Frankfurt/Main – Following the recovery in the spring, private equity investors' access to acquisition loans has now worsened significantly. While the finance market was on the road to recovery at the start of 2011 according to the members of the joint private equity panel surveyed by CMS Hasche Sigle and FINANCE, it is now once again depressed and hesitant. The uncertain economic situation and turmoil in the financial markets are having a serious impact on PE business in the German SME sector.
The leading representatives of some 40 PE firms who comprise the FINANCE private equity panel consider the availability of borrowing for buy-outs as 35% worse in October 2011 than in the spring. The index figure fell from 6.72 to 4.37 (maximum: 10), reflecting a situation where there is virtually no access to acquisition loans. The figure is actually lower than that recorded in May 2010 (4.7) when credit markets were beginning to free up again.
“Private equity has been seriously affected by the current widespread uncertainty,” says Dr Joachim Dietrich, partner at law firm CMS Hasche Sigle, commenting on the panel findings. “Many market players are simply waiting to see what happens. Some ongoing bidding processes have slowed down considerably, or companies are electing not to embark on new sales processes in view of the uncertainty.” Dr Tobias Schneider, also a partner at CMS Hasche Sigle, fears that “the German PE market will continue sluggish until the turbulence in the financial markets dies down.”

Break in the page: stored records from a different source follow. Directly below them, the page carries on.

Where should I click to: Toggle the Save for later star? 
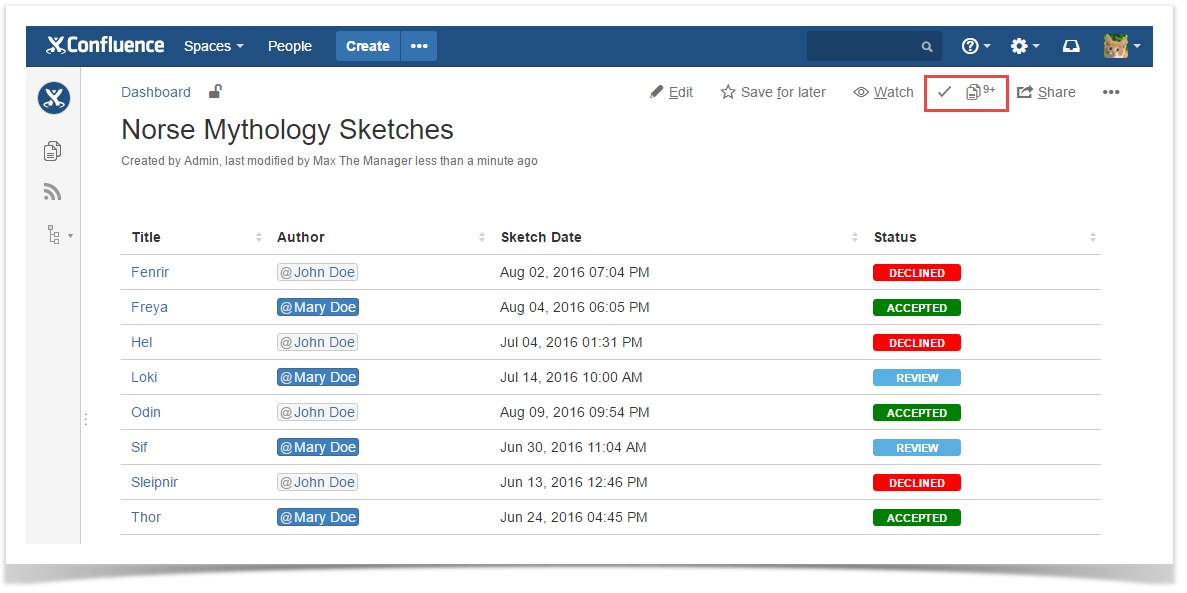click(x=772, y=92)
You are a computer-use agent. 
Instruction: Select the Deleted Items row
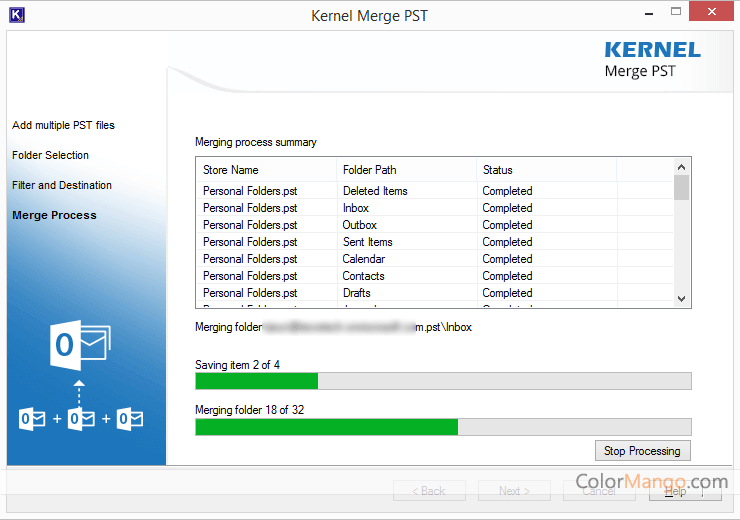(x=375, y=191)
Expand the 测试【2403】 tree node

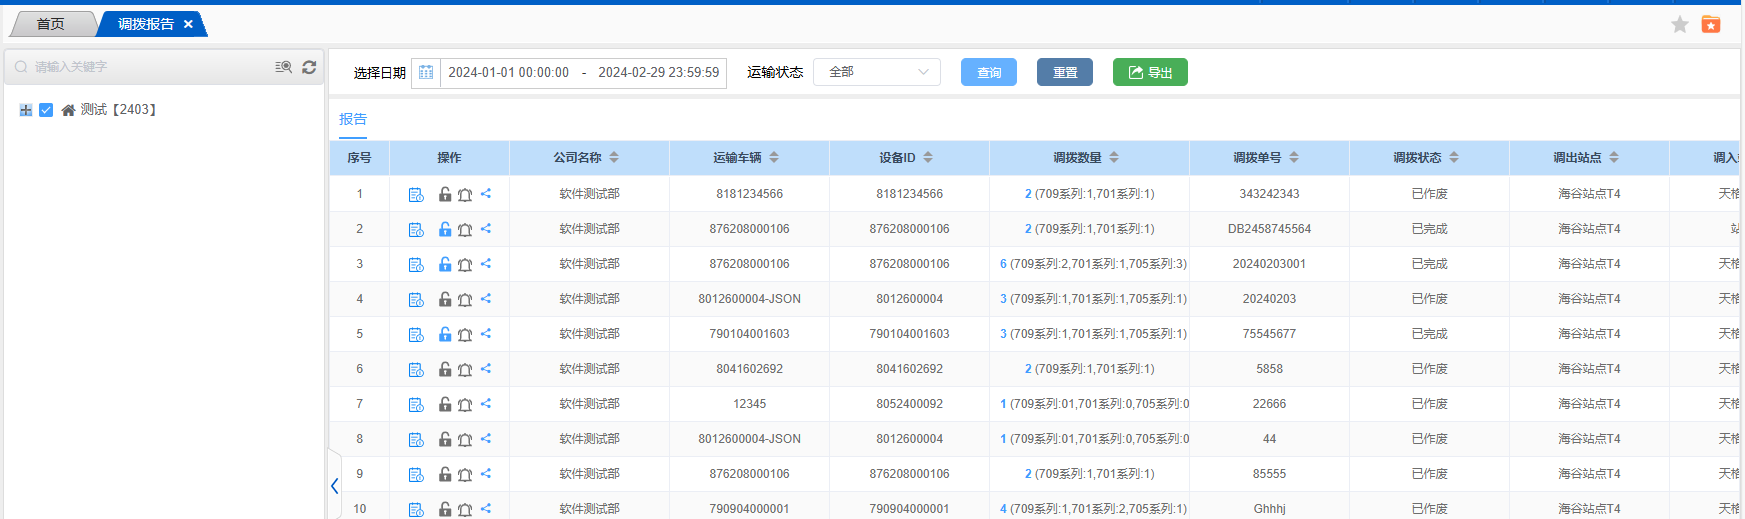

The business prospects of portfolio companies are likewise deteriorating, with a rating of just 6.06 in this area from the private equity experts, a drop of 20% from May. However, this value is still relatively high and does not indicate an impending recession. At the same time, PE managers have lost their appetite for new deals. All 15 sectors covered by the FINANCE private equity panel survey are now much less attractive in the eyes of the panellists, with engineering companies, chemical firms and electronics companies being the least favoured. “Good targets will remain in demand even in times like this because PE firms are still sitting on a lot of capital,” says Schneider, putting the decline in attractiveness into perspective. “Purchase prices for these deals are also unlikely to weaken significantly due to continued strong competition, but companies that are less sought after could be left on the shelf.”
A special set of questions related to the impact of the current crisis in the capital markets on key areas of investment activity. Financing is bearing the brunt of the crisis: 58% of those surveyed regard the impact on borrowing as severe, with a further 34% deeming it moderately severe. More than three quarters of all respondents also feel the crisis is having a severe or moderately severe impact on recapitalisations, company sales (exits) and new investment. “Development of the private equity market will also depend on whether market uncertainty can be brought to an end relatively quickly,” predicts Dietrich. “Nothing hampers transactions more than prolonged planning uncertainty.”
Those are the key findings of the autumn survey of the private equity panel polled three times a year by CMS Hasche Sigle in conjunction with specialist magazine FINANCE.